The elephant in the room, of course, is how one might come up with a set of weight values that ensure the network produces the expected output. In practice, trying to find an acceptable set of weights for an MLP network manually would be an incredibly laborious task. In fact, it is NP-complete (Blum and Rivest, 1992). However, it is fortunately possible to learn a good set of weight values automatically through a process known as backpropagation. This was first demonstrated to work well for the XOR problem by Rumelhart et al. (1985).
The backpropagation algorithm begins by comparing the actual value output by the forward propagation process to the expected value and then moves backward through the network, slightly adjusting each of the weights in a direction that reduces the size of the error by a small degree. Both forward and back propagation are re-run thousands of times on each input combination until the network can accurately predict the expected output of the possible inputs using forward propagation.
For the XOR problem, 100% of possible data examples are available to use in the training process. We can therefore expect the trained network to be 100% accurate in its predictions and there is no need to be concerned with issues such as bias and variance in the resulting model.
In this post, we explored the classic ANN XOR problem.

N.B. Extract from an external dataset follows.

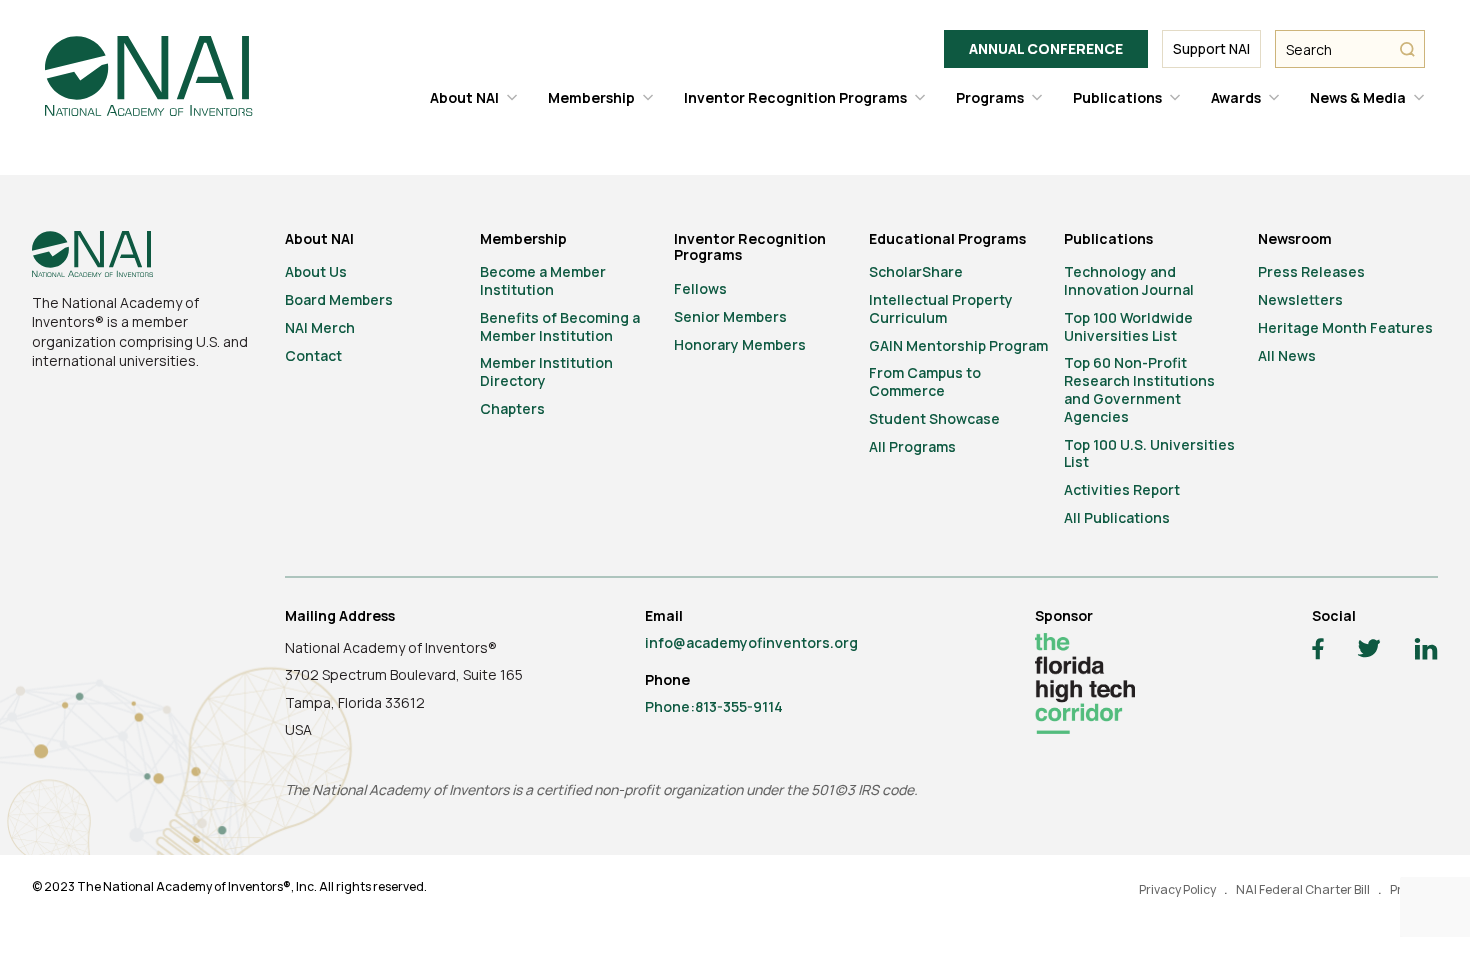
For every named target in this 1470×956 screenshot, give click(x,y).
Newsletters (1300, 299)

The problem itself was described in detail, along with the fact that the inputs for XOR are not linearly separable into their correct classification categories. A non-linear solution — involving an MLP architecture — was explored at a high level, along with the forward propagation algorithm used to generate an output value from the network and the backpropagation algorithm, which is used to train the network.
The next post in this series will feature a implementation of the MLP architecture described here, including all of the components necessary to train the network to act as an XOR logic gate.
Blum, A. Rivest, R. L. (1992). Training a 3-node neural network is NP-complete. Neural Networks, 5(1), 117–127.
Minsky, M. Papert, S. (1969). Perceptron: an introduction to computational geometry. The MIT Press, Cambridge, expanded edition, 19(88), 2.
Rumelhart, D. Hinton, G. Williams, R. (1985). Learning internal representations by error propagation (No. ICS-8506). California University San Diego LA Jolla Inst. for Cognitive Science.